BEGIN

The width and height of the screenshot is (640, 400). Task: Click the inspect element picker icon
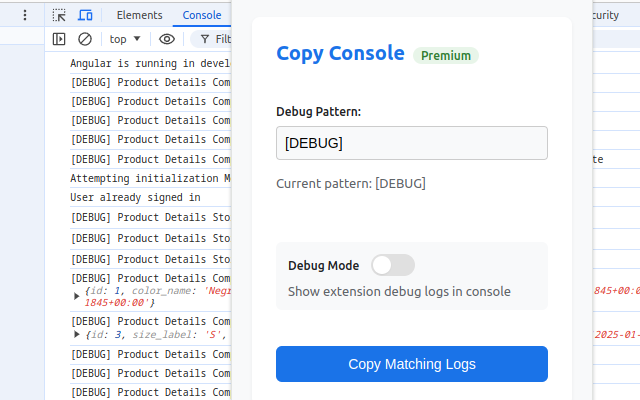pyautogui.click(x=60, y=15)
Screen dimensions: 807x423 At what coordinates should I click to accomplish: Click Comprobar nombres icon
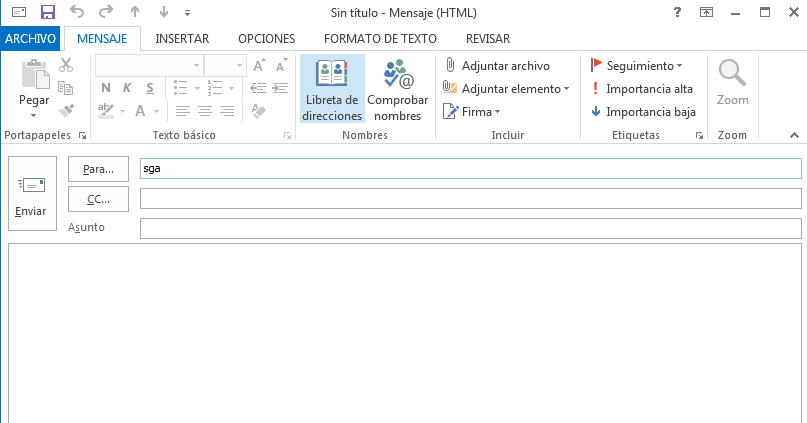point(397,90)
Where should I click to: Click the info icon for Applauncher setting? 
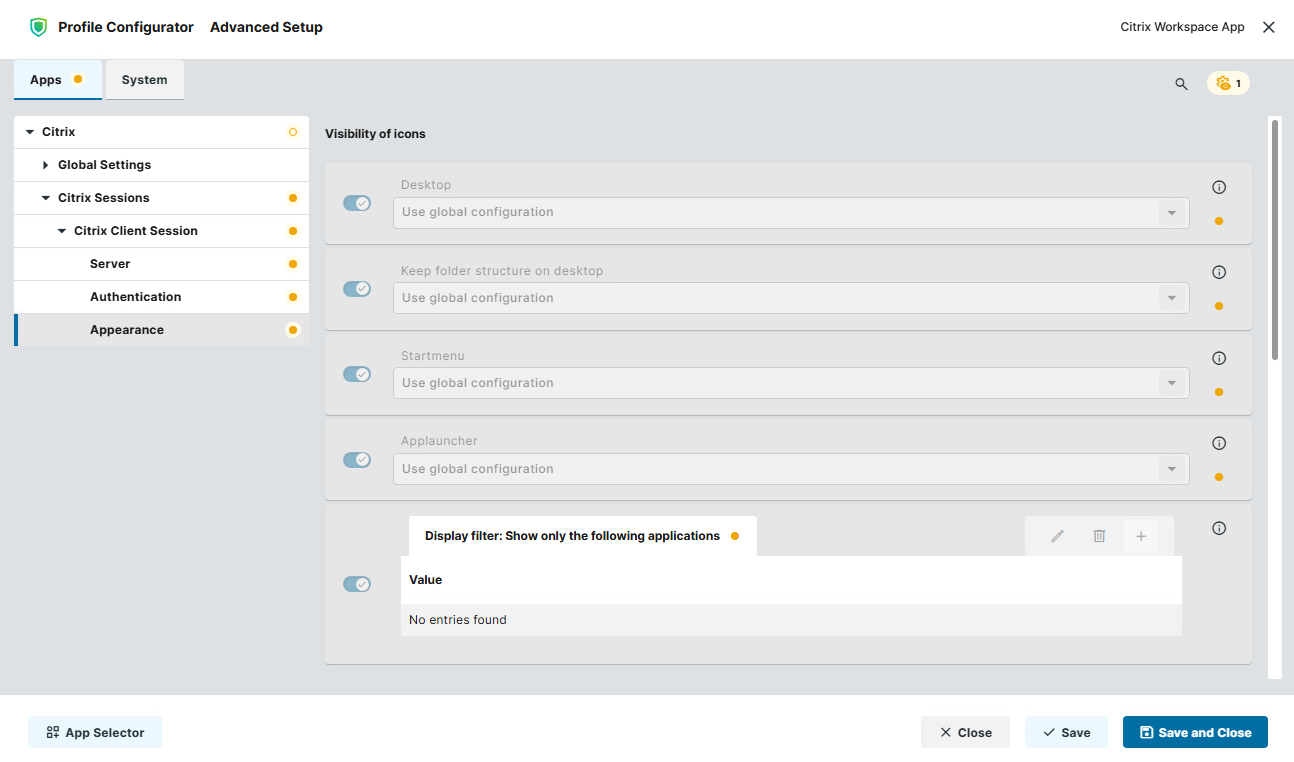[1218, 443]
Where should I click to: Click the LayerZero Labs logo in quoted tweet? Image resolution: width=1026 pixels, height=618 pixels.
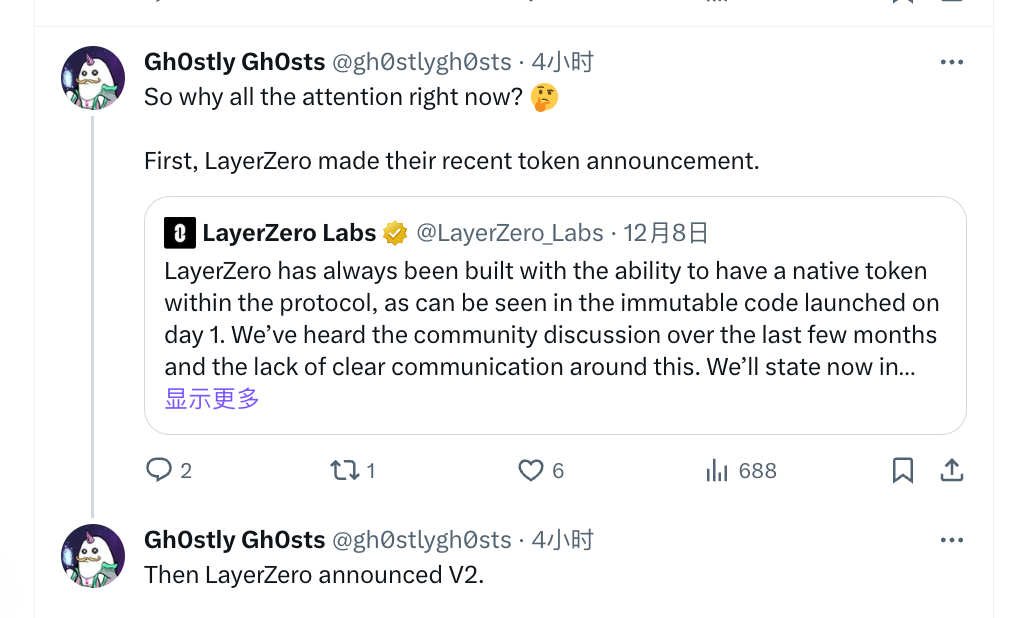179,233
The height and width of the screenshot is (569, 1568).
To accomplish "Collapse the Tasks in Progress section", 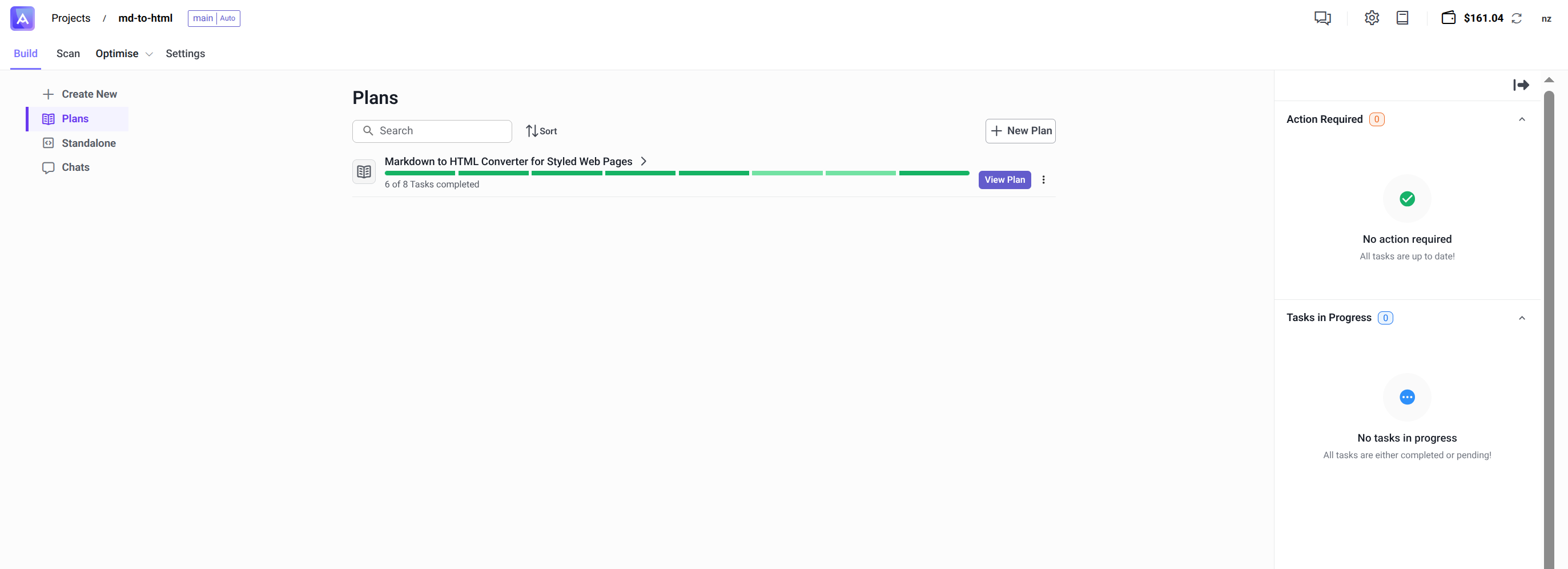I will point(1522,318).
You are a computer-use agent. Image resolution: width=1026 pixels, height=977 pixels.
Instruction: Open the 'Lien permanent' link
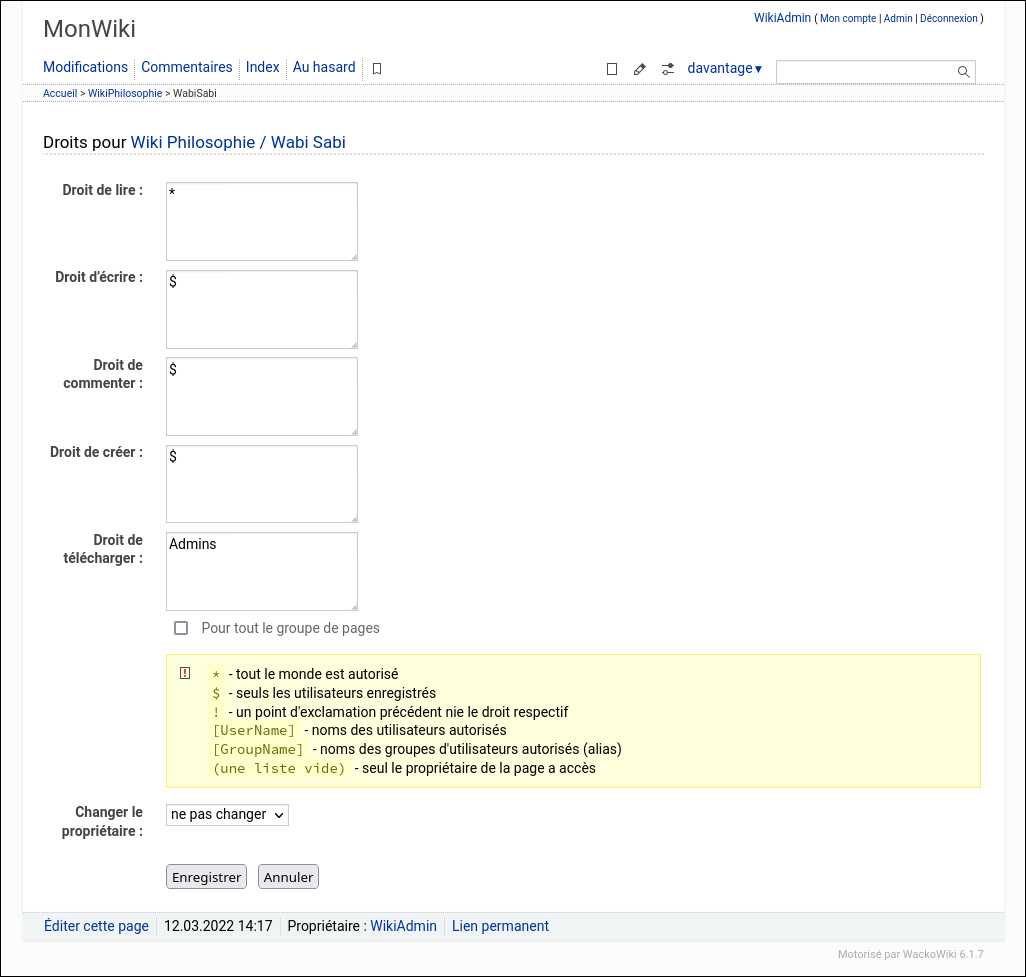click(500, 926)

END

ASSIGNMENT: Your output should be the lines above from the one that contains "Where should I click to: Click the info" through the one that contains "The height and", word for word, with pictures left out.

COMPLETED TASK:
Where should I click to: Click the info icon for Applauncher setting? 
[1218, 443]
Where should I click to: Click the LayerZero Labs logo in quoted tweet? Image resolution: width=1026 pixels, height=618 pixels.
179,233
The height and width of the screenshot is (569, 1568).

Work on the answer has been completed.